**Task goal:** Quote the following lines of the material exactly, beginning at the line that contains "1457x860 pixels. At" and stopping after the line that contains "(x=513, y=243)".

**Material:**
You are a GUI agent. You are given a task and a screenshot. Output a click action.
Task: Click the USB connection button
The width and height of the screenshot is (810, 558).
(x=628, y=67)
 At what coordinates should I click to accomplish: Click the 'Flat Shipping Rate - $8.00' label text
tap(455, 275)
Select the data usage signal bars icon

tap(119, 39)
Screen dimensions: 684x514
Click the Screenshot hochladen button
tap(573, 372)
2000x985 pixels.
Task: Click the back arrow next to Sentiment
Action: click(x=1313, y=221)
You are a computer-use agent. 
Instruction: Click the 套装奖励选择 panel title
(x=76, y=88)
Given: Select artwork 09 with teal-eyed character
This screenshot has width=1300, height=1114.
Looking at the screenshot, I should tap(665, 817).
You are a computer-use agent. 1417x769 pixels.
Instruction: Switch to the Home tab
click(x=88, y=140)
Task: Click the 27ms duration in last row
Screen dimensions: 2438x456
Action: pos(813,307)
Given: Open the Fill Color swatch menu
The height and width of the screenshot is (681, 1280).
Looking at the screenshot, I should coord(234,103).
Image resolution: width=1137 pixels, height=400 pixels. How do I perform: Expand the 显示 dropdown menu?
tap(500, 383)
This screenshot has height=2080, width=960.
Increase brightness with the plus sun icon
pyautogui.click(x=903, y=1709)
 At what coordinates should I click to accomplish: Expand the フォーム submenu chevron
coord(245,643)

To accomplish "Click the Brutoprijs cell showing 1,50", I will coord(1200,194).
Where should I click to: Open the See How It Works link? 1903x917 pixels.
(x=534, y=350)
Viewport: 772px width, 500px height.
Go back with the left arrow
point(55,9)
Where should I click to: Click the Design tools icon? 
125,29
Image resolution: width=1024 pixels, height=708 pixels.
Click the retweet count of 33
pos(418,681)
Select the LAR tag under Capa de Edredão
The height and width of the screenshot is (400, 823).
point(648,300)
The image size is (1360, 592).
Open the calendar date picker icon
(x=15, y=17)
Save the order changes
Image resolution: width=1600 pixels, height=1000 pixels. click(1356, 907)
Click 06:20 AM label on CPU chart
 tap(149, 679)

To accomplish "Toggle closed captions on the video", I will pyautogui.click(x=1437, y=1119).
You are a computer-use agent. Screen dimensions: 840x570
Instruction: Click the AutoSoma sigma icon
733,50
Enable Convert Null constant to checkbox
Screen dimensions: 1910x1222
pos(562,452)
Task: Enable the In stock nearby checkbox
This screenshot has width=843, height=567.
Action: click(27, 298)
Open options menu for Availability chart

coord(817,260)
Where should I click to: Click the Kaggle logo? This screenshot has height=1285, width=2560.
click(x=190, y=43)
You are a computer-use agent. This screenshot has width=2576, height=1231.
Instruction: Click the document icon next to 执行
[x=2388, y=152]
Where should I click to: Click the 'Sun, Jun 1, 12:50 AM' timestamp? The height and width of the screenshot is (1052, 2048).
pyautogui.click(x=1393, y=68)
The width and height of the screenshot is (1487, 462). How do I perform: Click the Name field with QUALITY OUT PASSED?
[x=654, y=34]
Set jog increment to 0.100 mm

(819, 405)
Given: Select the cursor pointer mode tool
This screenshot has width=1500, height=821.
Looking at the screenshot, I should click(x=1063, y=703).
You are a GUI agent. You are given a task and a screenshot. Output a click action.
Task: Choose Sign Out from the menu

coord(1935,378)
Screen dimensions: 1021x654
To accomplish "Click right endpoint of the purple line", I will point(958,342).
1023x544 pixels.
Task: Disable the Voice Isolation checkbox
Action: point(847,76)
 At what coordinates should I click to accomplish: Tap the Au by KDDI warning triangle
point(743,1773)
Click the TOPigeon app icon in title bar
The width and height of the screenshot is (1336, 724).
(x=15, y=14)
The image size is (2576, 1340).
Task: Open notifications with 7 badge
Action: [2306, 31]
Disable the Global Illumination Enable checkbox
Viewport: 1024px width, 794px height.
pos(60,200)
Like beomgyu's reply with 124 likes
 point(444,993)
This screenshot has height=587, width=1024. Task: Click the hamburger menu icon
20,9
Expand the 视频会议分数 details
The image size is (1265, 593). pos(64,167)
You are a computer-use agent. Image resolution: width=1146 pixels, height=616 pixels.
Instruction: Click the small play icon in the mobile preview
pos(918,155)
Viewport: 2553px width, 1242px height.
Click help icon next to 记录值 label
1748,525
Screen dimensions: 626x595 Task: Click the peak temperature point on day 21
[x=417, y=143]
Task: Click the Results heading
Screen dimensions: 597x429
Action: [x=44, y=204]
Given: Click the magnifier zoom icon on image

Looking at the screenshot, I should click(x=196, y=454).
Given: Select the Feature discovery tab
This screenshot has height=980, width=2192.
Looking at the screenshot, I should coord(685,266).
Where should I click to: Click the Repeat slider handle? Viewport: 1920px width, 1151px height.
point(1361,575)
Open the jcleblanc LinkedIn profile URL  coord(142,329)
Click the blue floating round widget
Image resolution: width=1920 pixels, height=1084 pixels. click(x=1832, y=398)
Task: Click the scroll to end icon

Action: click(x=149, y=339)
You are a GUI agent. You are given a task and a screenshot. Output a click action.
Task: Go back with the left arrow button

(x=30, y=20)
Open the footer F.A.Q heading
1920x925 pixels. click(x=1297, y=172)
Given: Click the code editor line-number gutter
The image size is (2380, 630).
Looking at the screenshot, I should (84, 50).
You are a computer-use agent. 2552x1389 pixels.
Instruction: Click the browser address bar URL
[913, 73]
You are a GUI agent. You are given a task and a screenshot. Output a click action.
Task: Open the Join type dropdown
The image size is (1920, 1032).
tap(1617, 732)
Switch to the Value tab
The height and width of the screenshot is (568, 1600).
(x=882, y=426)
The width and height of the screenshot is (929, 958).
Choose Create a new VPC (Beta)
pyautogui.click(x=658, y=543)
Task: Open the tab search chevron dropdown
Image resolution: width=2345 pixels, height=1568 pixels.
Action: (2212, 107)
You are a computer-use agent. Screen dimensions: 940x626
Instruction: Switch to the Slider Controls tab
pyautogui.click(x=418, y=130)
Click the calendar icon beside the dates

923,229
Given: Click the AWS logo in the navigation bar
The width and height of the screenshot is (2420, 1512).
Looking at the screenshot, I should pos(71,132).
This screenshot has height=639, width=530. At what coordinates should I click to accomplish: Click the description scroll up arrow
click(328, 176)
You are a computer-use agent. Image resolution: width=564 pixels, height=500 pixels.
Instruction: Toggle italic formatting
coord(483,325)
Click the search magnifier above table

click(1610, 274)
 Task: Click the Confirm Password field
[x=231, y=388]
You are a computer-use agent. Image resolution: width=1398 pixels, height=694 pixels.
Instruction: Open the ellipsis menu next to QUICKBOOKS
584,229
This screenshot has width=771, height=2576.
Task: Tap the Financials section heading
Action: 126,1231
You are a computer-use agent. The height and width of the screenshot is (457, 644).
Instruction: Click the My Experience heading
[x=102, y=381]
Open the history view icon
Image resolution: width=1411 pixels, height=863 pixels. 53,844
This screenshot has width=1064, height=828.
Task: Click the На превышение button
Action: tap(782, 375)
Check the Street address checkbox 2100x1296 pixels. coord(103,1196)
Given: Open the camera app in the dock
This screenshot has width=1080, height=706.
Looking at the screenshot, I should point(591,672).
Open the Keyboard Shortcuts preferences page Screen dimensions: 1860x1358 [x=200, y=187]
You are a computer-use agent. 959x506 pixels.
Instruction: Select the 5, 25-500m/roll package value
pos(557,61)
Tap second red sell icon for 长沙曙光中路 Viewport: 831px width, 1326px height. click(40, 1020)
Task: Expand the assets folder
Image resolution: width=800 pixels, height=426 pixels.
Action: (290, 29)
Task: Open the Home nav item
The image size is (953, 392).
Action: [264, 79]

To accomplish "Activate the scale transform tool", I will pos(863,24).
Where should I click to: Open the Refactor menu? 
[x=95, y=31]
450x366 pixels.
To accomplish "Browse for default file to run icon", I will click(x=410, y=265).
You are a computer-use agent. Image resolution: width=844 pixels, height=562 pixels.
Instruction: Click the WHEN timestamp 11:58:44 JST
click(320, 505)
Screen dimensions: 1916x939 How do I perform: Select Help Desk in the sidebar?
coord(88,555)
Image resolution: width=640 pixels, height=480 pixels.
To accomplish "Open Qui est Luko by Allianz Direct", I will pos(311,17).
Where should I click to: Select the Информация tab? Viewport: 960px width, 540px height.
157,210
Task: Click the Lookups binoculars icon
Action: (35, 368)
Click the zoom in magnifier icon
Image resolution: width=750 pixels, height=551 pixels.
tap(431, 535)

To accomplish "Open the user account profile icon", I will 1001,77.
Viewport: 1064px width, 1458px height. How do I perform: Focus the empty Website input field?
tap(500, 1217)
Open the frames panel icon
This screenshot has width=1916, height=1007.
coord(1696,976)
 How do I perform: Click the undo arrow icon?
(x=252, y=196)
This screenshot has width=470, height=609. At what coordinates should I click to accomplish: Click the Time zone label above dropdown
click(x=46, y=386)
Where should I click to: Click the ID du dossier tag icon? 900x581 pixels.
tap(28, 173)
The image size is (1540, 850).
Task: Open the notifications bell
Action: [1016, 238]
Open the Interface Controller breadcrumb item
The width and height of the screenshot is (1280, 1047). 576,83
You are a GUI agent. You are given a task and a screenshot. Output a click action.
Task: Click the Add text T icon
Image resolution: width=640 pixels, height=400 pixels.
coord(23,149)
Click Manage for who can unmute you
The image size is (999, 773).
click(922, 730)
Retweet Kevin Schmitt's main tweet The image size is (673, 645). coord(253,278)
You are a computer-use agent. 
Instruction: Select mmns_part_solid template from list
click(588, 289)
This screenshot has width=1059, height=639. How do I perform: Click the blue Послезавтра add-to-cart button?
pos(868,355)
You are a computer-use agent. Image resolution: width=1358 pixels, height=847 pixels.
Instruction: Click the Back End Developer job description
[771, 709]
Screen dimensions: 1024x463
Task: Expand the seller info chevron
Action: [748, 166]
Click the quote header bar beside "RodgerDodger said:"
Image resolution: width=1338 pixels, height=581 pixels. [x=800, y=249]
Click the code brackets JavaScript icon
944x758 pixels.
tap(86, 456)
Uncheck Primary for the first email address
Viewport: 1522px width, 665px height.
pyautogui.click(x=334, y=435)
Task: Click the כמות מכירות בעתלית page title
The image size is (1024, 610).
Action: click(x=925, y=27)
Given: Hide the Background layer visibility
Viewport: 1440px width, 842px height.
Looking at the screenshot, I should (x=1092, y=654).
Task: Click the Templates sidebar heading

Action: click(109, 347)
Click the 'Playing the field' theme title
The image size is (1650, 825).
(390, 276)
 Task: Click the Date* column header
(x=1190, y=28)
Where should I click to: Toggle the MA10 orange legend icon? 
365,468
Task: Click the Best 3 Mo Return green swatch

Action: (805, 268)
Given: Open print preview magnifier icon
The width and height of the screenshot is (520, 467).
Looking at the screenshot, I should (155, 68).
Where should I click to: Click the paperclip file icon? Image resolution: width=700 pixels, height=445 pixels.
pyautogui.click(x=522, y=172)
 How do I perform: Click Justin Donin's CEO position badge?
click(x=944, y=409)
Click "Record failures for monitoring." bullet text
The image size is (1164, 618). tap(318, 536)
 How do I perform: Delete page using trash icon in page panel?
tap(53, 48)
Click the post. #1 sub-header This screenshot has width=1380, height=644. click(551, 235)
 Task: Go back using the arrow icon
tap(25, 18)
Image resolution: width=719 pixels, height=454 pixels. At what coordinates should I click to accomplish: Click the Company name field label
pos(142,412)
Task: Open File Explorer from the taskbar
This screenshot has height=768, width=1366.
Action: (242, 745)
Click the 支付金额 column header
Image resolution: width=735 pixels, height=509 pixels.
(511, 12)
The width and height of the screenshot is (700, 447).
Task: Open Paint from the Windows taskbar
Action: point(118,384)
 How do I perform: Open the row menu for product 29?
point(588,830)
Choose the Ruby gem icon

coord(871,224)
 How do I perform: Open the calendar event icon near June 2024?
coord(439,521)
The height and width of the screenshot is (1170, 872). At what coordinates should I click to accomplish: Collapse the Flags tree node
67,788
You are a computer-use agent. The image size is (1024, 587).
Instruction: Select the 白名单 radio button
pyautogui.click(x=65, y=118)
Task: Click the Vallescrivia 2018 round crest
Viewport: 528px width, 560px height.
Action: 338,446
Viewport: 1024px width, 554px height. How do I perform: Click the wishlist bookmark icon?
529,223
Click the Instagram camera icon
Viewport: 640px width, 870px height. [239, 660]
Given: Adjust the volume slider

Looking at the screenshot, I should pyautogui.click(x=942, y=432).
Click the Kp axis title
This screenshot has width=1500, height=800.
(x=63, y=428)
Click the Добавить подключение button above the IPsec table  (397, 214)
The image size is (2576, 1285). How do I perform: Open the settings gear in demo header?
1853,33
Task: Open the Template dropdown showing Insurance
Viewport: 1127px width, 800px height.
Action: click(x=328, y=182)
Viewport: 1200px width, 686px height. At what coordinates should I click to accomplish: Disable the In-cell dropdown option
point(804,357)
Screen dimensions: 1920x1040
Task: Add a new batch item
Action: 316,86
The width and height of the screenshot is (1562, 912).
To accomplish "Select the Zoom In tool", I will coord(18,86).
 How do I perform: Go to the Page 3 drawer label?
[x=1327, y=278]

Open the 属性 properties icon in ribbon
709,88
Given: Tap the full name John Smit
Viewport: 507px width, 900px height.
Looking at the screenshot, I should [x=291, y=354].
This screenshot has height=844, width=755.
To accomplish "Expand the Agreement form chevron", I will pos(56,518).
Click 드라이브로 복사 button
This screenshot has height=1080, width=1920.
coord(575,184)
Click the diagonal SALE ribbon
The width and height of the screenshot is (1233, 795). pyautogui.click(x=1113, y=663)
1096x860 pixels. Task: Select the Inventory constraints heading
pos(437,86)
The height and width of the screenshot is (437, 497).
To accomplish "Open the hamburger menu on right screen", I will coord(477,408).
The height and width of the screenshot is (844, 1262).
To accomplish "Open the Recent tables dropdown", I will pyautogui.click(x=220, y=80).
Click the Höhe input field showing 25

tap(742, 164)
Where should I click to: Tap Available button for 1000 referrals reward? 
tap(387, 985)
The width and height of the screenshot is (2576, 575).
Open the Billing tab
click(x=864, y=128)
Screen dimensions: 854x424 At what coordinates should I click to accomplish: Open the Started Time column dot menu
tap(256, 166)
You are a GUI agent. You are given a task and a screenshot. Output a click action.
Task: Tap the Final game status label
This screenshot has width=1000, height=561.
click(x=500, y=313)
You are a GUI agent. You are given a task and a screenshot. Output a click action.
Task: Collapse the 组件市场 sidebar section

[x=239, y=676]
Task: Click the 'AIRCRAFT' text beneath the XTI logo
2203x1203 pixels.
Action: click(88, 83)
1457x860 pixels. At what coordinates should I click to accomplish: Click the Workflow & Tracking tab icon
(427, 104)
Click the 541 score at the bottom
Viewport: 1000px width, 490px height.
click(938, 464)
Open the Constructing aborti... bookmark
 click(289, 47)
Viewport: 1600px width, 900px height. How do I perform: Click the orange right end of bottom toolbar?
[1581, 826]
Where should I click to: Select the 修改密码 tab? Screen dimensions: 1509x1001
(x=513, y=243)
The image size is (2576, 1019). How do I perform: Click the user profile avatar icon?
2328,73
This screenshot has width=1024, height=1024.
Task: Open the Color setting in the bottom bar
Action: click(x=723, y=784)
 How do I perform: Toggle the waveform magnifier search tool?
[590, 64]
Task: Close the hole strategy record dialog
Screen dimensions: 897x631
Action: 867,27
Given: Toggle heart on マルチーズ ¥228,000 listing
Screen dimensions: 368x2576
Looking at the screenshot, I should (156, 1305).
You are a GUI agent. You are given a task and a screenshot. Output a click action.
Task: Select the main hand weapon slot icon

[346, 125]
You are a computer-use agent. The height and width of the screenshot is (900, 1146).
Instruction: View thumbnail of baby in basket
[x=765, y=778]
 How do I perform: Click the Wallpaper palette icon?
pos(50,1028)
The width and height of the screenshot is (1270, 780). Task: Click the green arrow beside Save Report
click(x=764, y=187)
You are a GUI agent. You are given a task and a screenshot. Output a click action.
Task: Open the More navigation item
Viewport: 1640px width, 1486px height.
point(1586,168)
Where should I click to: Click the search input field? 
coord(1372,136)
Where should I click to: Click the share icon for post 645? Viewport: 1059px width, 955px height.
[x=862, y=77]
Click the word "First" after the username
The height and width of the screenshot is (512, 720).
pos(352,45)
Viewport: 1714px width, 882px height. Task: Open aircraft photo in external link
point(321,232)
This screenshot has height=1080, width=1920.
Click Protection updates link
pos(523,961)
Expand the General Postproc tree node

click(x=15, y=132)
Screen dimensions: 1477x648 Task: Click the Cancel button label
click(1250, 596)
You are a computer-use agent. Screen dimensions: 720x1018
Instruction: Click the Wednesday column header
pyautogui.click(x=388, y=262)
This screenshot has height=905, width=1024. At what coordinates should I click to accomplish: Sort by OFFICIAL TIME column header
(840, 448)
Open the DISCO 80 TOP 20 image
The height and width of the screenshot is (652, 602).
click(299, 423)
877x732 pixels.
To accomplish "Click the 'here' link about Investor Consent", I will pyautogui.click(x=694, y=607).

**Response to the task:**
1457x860 pixels. At what coordinates should I click to accomplish: Click the Workflow & Tracking tab icon
(427, 104)
Click the 541 score at the bottom
Viewport: 1000px width, 490px height.
click(938, 464)
Open the Constructing aborti... bookmark
 click(289, 47)
Viewport: 1600px width, 900px height. How do I perform: Click the orange right end of bottom toolbar?
[1581, 826]
Where should I click to: Select the 修改密码 tab? Screen dimensions: 1509x1001
(x=513, y=243)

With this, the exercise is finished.